A abolição da escravatura em Cabo Verde, o olhar de um estudioso cabo-verdiano

Mário Beja Santos

"Cabo Verde, Abolição da Escravatura, Subsídios Para o Estudo", por João Lopes Filho, Spleen Edições, 2006, é apresentado pelo autor como uma abreviada síntese de um estudo com maior fôlego, em preparação. A história do país tem uma base essencialmente escravocrata e Cabo Verde serviu como ponto de apoio, primeiro para a expansão marítima e depois como um dos vértices do triângulo de tráfico escravocrata (África/Cabo Verde/Américas). João Lopes Filho dá-nos uma documentação do processo moroso e conflituoso em torno da abolição da escravatura, nunca perdendo de vista o antes do comércio de escravos e as consequências do abolicionismo.

Perde-se na noite dos tempos o comércio de escravos em África, a dimensão e a envergadura deste comércio altera-se com o tráfico atlântico, iniciado a partir do século XVI, com vários destinos americanos, do Brasil às Caraíbas e ao que é hoje os EUA. Os portugueses bem pretenderam o monopólio, mas tratava-se de um mercado tão lucrativo que foi disputado por espanhóis, ingleses, franceses e holandeses.
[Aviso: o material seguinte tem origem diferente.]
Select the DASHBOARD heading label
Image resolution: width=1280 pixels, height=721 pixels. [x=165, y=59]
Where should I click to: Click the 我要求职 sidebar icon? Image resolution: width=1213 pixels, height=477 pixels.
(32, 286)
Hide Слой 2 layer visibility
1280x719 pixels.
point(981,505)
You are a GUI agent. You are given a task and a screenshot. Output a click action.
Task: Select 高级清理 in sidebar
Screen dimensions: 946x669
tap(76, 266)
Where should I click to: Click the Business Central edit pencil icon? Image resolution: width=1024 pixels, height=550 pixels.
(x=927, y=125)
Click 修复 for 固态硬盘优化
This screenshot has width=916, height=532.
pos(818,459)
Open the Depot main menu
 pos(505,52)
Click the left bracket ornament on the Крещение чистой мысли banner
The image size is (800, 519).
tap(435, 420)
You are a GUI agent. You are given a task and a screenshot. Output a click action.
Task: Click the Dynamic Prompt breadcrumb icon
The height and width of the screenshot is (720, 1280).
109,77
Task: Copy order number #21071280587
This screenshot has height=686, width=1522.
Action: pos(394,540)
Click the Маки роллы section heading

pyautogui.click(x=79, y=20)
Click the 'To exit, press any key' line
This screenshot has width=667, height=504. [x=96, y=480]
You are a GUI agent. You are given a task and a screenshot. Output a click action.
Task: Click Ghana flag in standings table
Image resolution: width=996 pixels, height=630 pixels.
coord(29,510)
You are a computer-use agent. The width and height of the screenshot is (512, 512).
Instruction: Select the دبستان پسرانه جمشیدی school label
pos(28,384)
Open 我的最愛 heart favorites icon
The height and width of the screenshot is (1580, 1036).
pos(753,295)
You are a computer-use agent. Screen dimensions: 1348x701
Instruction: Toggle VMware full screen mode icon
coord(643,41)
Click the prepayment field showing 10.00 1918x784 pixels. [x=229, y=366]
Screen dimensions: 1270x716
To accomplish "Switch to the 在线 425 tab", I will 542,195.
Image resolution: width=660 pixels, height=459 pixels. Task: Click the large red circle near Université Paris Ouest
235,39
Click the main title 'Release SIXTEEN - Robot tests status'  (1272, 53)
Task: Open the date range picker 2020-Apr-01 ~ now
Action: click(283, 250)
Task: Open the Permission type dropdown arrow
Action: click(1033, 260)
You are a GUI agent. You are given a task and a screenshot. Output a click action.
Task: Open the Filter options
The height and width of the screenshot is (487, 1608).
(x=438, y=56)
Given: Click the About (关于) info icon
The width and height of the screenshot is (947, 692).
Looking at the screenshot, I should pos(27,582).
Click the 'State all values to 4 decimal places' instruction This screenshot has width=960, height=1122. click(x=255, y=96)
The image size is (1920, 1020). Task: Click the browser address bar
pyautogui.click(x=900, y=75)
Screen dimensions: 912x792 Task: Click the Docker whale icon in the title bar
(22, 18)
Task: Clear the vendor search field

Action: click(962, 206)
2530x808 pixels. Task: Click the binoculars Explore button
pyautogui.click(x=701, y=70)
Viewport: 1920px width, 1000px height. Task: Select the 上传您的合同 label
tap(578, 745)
A economia colonial alterou-se profundamente com este tráfico, os escravos iam para as plantações, foram diretos mobilizadores de recursos agropecuários que trouxeram a riqueza da Europa e das Américas. A escravatura conheceu o seu auge na segunda metade do século XVIII, tendo os ingleses na vanguarda.

Chega o momento de o autor contextualizar Cabo Verde no vértice do triângulo do tráfico de escravos. Os intermediários cabo-verdianos eram expeditos, conheciam bem as mercadorias mais apreciadas nas permutas, não foi por acaso que se desenvolveu uma verdadeira indústria de panaria em Cabo Verde destinada a satisfazer a clientela que fornecia escravos. Inicialmente, os navios negreiros paravam em Cabo Verde, precisavam desses panos. A Igreja veio a intervir neste comércio exigindo o batismo e a lanidização dos escravos antes da sua reexportação. Como escreve o autor: “À medida que a classe sacerdotal se consolidava em Cabo Verde, a Igreja passou a ministrar, antes do batismo, uma formação à generalidade dos escravos e aqueles que assimilavam os conhecimentos passavam a ser designados de ladinos e os outros como boçais”.

Com a perda de influência na costa ocidental africana, nos inícios do século XVIII a maioria dos estabelecimentos comerciais portugueses passaram para as mãos de estrangeiros, mas Cabo Verde manteve durante algum tempo a sua posição – o papel do arquipélago só desapareceu quando o comércio foi totalmente abolido.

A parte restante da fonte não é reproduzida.